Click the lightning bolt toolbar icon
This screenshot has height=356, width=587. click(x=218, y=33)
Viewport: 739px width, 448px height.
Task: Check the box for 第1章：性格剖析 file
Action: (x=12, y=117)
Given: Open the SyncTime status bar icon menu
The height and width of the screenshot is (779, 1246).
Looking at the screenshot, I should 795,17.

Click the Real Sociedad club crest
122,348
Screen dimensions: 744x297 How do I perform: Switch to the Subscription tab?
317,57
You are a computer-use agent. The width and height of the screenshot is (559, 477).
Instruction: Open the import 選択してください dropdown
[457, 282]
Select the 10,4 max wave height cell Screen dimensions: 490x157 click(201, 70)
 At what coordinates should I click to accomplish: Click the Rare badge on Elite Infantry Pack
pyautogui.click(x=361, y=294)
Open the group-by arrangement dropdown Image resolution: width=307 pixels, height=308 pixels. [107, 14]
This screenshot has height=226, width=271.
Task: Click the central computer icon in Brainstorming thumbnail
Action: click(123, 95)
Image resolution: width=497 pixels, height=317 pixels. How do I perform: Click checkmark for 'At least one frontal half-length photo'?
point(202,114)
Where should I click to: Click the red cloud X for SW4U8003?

---

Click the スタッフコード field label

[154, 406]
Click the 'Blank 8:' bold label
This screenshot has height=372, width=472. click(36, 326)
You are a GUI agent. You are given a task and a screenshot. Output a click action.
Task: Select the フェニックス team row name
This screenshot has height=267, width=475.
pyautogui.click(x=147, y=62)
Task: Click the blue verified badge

* * *

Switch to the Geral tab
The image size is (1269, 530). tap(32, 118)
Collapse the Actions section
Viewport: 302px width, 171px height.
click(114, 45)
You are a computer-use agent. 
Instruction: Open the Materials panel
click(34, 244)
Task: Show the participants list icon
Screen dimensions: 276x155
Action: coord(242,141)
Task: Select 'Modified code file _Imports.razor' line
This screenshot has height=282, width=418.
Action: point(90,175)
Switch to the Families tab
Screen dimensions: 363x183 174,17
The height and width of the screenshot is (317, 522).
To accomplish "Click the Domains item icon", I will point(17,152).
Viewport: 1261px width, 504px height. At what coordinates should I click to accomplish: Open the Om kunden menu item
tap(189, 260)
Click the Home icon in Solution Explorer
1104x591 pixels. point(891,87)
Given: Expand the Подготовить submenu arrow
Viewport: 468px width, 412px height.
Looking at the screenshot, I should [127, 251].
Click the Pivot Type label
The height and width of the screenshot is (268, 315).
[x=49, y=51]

EXERCISE ->
Look through the material for "Select". Copy each line that has it.

ANSWER BOX ->
Select the 10,4 max wave height cell Screen dimensions: 490x157 click(201, 70)
Task: Select the フェニックス team row name
Task: Select 'Modified code file _Imports.razor' line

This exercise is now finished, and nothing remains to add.